= What you have to do =
Your answer must be every line below, repeated exactly.

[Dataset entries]
★ ★ ★ ★ ★ ★ ★
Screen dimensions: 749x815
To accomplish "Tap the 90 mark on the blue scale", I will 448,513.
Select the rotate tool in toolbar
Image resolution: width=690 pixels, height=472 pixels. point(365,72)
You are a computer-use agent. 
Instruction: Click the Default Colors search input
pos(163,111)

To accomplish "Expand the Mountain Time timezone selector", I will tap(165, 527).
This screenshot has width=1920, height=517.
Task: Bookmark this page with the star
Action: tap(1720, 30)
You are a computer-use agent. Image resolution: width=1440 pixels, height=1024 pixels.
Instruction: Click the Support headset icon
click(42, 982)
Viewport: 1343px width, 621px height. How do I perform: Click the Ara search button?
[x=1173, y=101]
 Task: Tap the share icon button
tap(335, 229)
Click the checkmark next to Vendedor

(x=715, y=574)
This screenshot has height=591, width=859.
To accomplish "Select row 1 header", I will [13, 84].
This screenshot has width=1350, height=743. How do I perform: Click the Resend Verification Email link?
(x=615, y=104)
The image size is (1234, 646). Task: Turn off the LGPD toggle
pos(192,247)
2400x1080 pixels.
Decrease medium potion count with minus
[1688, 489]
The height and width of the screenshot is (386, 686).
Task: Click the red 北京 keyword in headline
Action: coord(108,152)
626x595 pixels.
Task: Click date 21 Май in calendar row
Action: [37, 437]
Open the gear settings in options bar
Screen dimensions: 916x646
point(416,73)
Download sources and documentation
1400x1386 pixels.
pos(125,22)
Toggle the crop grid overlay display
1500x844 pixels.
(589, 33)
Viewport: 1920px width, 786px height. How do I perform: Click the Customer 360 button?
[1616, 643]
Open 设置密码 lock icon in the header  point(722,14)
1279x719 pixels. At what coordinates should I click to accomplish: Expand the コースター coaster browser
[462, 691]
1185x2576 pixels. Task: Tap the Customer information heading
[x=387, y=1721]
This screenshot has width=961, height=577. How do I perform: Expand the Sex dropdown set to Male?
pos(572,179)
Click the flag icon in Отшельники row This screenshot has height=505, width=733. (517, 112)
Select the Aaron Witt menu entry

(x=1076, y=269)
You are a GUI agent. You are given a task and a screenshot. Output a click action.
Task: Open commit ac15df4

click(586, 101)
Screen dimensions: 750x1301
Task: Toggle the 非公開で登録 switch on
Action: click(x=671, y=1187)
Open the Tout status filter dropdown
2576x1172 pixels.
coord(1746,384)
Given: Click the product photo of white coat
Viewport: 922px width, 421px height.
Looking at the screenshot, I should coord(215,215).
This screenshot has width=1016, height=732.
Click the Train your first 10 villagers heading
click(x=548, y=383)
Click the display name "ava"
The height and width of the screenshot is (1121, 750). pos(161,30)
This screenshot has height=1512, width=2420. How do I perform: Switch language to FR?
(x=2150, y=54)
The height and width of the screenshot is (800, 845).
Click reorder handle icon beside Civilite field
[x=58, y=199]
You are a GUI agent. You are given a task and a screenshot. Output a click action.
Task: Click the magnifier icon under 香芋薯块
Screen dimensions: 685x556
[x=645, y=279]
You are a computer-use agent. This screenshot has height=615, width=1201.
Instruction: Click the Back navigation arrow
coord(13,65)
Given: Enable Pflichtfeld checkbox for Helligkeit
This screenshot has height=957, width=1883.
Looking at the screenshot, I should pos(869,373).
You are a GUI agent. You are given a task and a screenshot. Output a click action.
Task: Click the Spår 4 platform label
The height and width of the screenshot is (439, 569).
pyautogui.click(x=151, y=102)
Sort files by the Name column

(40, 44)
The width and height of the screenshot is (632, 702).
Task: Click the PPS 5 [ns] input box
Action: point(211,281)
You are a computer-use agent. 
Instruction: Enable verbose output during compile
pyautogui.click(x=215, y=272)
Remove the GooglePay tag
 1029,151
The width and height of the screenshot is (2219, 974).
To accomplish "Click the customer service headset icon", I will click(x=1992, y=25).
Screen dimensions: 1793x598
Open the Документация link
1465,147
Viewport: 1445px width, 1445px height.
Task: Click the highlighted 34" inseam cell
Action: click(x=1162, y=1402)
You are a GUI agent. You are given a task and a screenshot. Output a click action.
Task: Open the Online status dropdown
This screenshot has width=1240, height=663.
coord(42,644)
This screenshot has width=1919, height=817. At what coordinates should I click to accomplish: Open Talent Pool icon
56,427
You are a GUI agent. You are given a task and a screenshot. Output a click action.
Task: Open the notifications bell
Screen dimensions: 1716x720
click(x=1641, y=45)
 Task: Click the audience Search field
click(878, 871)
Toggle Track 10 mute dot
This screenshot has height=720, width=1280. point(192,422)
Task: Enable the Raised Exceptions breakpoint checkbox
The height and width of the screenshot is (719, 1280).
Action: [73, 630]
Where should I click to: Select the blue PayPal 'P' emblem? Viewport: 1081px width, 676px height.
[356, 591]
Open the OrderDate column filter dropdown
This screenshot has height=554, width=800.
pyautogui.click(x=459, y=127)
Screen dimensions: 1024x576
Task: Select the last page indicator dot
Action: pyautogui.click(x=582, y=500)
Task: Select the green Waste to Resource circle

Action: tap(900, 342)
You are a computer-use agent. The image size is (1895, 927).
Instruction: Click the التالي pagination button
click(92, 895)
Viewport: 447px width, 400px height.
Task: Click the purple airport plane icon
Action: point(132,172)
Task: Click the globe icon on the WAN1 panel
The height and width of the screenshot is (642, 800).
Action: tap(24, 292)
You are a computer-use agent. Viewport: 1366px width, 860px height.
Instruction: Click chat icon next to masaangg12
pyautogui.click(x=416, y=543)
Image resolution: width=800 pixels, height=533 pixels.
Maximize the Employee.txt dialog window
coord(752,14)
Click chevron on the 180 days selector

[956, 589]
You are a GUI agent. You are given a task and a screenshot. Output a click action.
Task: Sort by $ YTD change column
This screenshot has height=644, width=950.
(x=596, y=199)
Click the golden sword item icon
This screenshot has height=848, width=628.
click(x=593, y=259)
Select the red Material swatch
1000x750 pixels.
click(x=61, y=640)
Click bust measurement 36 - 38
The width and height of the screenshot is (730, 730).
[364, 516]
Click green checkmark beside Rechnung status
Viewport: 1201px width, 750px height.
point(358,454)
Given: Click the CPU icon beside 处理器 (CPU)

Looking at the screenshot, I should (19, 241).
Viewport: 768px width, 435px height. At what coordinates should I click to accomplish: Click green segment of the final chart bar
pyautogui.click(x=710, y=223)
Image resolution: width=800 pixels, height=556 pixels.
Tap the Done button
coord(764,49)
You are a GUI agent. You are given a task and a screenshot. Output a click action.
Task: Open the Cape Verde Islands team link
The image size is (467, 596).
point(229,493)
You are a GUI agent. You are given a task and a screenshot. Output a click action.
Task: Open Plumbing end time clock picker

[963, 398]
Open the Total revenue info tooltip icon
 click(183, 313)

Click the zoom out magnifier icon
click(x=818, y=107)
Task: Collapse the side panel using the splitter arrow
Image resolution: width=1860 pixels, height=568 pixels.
★ ★ ★ ★ ★ ★ ★
= Task answer =
Screen dimensions: 749x815
To accomplish "Tap the 90 mark on the blue scale", I will 448,513.
Select the rotate tool in toolbar
Image resolution: width=690 pixels, height=472 pixels. point(365,72)
You are a computer-use agent. 
Instruction: Click the Default Colors search input
pos(163,111)

To accomplish "Expand the Mountain Time timezone selector", I will tap(165, 527).
This screenshot has width=1920, height=517.
Task: Bookmark this page with the star
Action: tap(1720, 30)
You are a computer-use agent. Image resolution: width=1440 pixels, height=1024 pixels.
Instruction: Click the Support headset icon
click(42, 982)
Viewport: 1343px width, 621px height. How do I perform: Click the Ara search button?
[x=1173, y=101]
 Task: Tap the share icon button
tap(335, 229)
Click the checkmark next to Vendedor

(x=715, y=574)
This screenshot has height=591, width=859.
To accomplish "Select row 1 header", I will [13, 84].
This screenshot has width=1350, height=743. How do I perform: Click the Resend Verification Email link?
(x=615, y=104)
The image size is (1234, 646). Task: Turn off the LGPD toggle
pos(192,247)
2400x1080 pixels.
Decrease medium potion count with minus
[1688, 489]
The height and width of the screenshot is (386, 686).
Task: Click the red 北京 keyword in headline
Action: coord(108,152)
626x595 pixels.
Task: Click date 21 Май in calendar row
Action: [37, 437]
Open the gear settings in options bar
Screen dimensions: 916x646
point(416,73)
Download sources and documentation
1400x1386 pixels.
pos(125,22)
Toggle the crop grid overlay display
1500x844 pixels.
(589, 33)
Viewport: 1920px width, 786px height. How do I perform: Click the Customer 360 button?
[1616, 643]
Open 设置密码 lock icon in the header  point(722,14)
1279x719 pixels. At what coordinates should I click to accomplish: Expand the コースター coaster browser
[462, 691]
1185x2576 pixels. Task: Tap the Customer information heading
[x=387, y=1721]
This screenshot has width=961, height=577. How do I perform: Expand the Sex dropdown set to Male?
pos(572,179)
Click the flag icon in Отшельники row This screenshot has height=505, width=733. (517, 112)
Select the Aaron Witt menu entry

(x=1076, y=269)
You are a GUI agent. You are given a task and a screenshot. Output a click action.
Task: Open commit ac15df4

click(586, 101)
Screen dimensions: 750x1301
Task: Toggle the 非公開で登録 switch on
Action: click(x=671, y=1187)
Open the Tout status filter dropdown
2576x1172 pixels.
coord(1746,384)
Given: Click the product photo of white coat
Viewport: 922px width, 421px height.
Looking at the screenshot, I should coord(215,215).
This screenshot has width=1016, height=732.
Click the Train your first 10 villagers heading
click(x=548, y=383)
Click the display name "ava"
The height and width of the screenshot is (1121, 750). pos(161,30)
This screenshot has height=1512, width=2420. How do I perform: Switch language to FR?
(x=2150, y=54)
The height and width of the screenshot is (800, 845).
Click reorder handle icon beside Civilite field
[x=58, y=199]
You are a GUI agent. You are given a task and a screenshot. Output a click action.
Task: Click the magnifier icon under 香芋薯块
Screen dimensions: 685x556
[x=645, y=279]
You are a computer-use agent. This screenshot has height=615, width=1201.
Instruction: Click the Back navigation arrow
coord(13,65)
Given: Enable Pflichtfeld checkbox for Helligkeit
This screenshot has height=957, width=1883.
Looking at the screenshot, I should pos(869,373).
You are a GUI agent. You are given a task and a screenshot. Output a click action.
Task: Click the Spår 4 platform label
The height and width of the screenshot is (439, 569).
pyautogui.click(x=151, y=102)
Sort files by the Name column

(40, 44)
The width and height of the screenshot is (632, 702).
Task: Click the PPS 5 [ns] input box
Action: point(211,281)
You are a computer-use agent. 
Instruction: Enable verbose output during compile
pyautogui.click(x=215, y=272)
Remove the GooglePay tag
 1029,151
The width and height of the screenshot is (2219, 974).
To accomplish "Click the customer service headset icon", I will click(x=1992, y=25).
Screen dimensions: 1793x598
Open the Документация link
1465,147
Viewport: 1445px width, 1445px height.
Task: Click the highlighted 34" inseam cell
Action: click(x=1162, y=1402)
You are a GUI agent. You are given a task and a screenshot. Output a click action.
Task: Open the Online status dropdown
This screenshot has width=1240, height=663.
coord(42,644)
This screenshot has width=1919, height=817. At what coordinates should I click to accomplish: Open Talent Pool icon
56,427
You are a GUI agent. You are given a task and a screenshot. Output a click action.
Task: Open the notifications bell
Screen dimensions: 1716x720
click(x=1641, y=45)
 Task: Click the audience Search field
click(878, 871)
Toggle Track 10 mute dot
This screenshot has height=720, width=1280. point(192,422)
Task: Enable the Raised Exceptions breakpoint checkbox
The height and width of the screenshot is (719, 1280).
Action: [73, 630]
Where should I click to: Select the blue PayPal 'P' emblem? Viewport: 1081px width, 676px height.
[356, 591]
Open the OrderDate column filter dropdown
This screenshot has height=554, width=800.
pyautogui.click(x=459, y=127)
Screen dimensions: 1024x576
Task: Select the last page indicator dot
Action: pyautogui.click(x=582, y=500)
Task: Select the green Waste to Resource circle

Action: tap(900, 342)
You are a computer-use agent. The image size is (1895, 927).
Instruction: Click the التالي pagination button
click(92, 895)
Viewport: 447px width, 400px height.
Task: Click the purple airport plane icon
Action: point(132,172)
Task: Click the globe icon on the WAN1 panel
The height and width of the screenshot is (642, 800).
Action: tap(24, 292)
You are a computer-use agent. Viewport: 1366px width, 860px height.
Instruction: Click chat icon next to masaangg12
pyautogui.click(x=416, y=543)
Image resolution: width=800 pixels, height=533 pixels.
Maximize the Employee.txt dialog window
coord(752,14)
Click chevron on the 180 days selector

[956, 589]
You are a GUI agent. You are given a task and a screenshot. Output a click action.
Task: Sort by $ YTD change column
This screenshot has height=644, width=950.
(x=596, y=199)
Click the golden sword item icon
This screenshot has height=848, width=628.
click(x=593, y=259)
Select the red Material swatch
1000x750 pixels.
click(x=61, y=640)
Click bust measurement 36 - 38
The width and height of the screenshot is (730, 730).
[364, 516]
Click green checkmark beside Rechnung status
Viewport: 1201px width, 750px height.
point(358,454)
Given: Click the CPU icon beside 处理器 (CPU)

Looking at the screenshot, I should (19, 241).
Viewport: 768px width, 435px height. At what coordinates should I click to accomplish: Click green segment of the final chart bar
pyautogui.click(x=710, y=223)
Image resolution: width=800 pixels, height=556 pixels.
Tap the Done button
coord(764,49)
You are a GUI agent. You are given a task and a screenshot. Output a click action.
Task: Open the Cape Verde Islands team link
The image size is (467, 596).
point(229,493)
You are a GUI agent. You are given a task and a screenshot. Output a click action.
Task: Open Plumbing end time clock picker

[963, 398]
Open the Total revenue info tooltip icon
 click(183, 313)

Click the zoom out magnifier icon
click(x=818, y=107)
Task: Collapse the side panel using the splitter arrow
Image resolution: width=1860 pixels, height=568 pixels.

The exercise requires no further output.